WOUND SWAB
Specimen: Pus in syringe or sterile
container is preferable. Swab for Gram stain, swab in transport medium for culture.
If fungal culture is required, it should be requested specifically.
Method: Gram stain for microscopy; culture on enriched, non-selective agar media
and broth (eg cooked meat). Identification of significant isolates, then appropriate
antibiotic sensitivity testing. Anaerobic culture in selected circumstances eg
suspected actinomycosis.
Application: Investigation of an infected wound or lesion, when clinical assessment
suggests that antibiotic or surgical drainage/debridement may be required. Investigation
of wound infection as part of infection control measures, in hospitals or other institutions.

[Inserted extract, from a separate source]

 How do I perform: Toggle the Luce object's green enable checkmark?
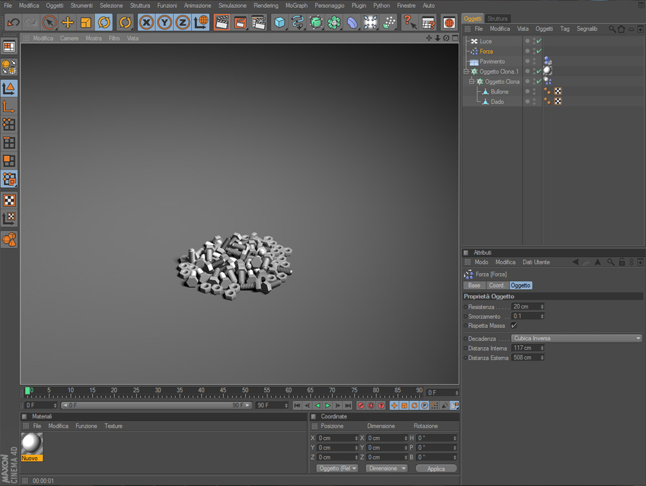539,41
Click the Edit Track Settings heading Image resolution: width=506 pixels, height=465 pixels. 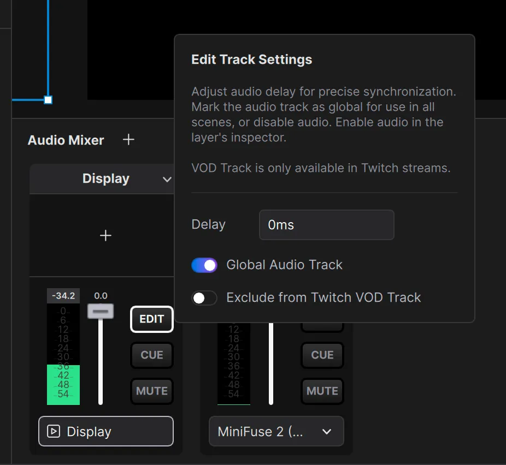(x=251, y=59)
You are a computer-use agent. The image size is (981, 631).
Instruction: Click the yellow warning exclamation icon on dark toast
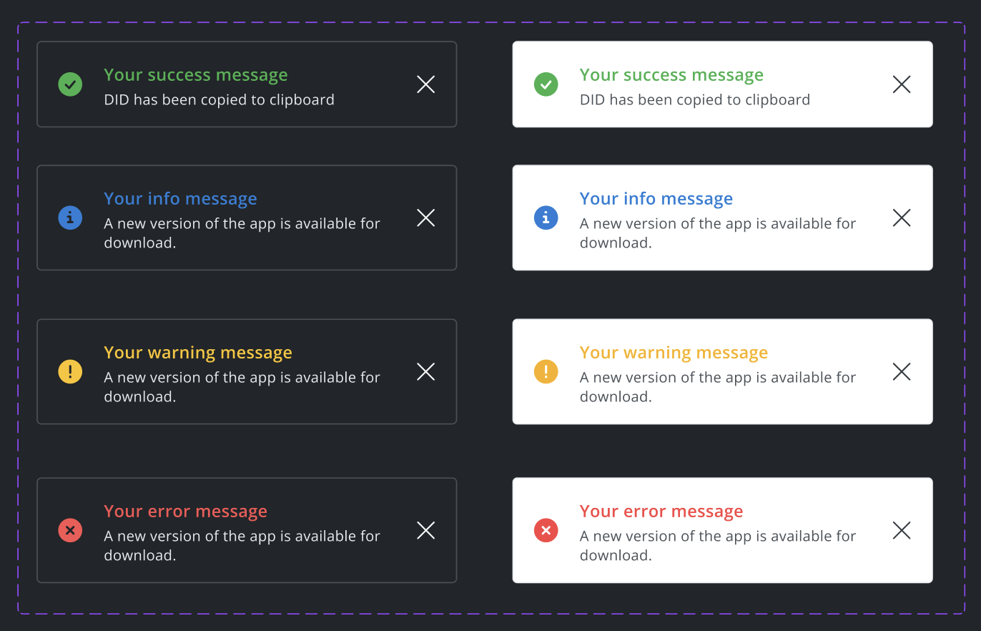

Interpretation: Pure growth of a single organism increases the likelihood that
it is the pathogen. Recognised pathogens, eg Staphylococcus aureus, Streptococcus
pyogenes, Clostridium perfringens, are specifically reported, even when there is
a mixed growth. Antibiotic sensitivity tests are performed on recognised pathogens.
Antibiotic treatment is appropriate for infection which is spreading, especially
where systemic toxicity is present. The decision to treat a wound infection with
antibiotics should be made on clinical grounds, not based on the results of a wound
swab. For less serious wound infection, simple drainage may be sufficient.
Reference: Woods GL and Washington JA. In: Mandell GL et al eds. Principles
and Practice of Infectious Diseases. 4th ed. Churchill Livingstone 1995.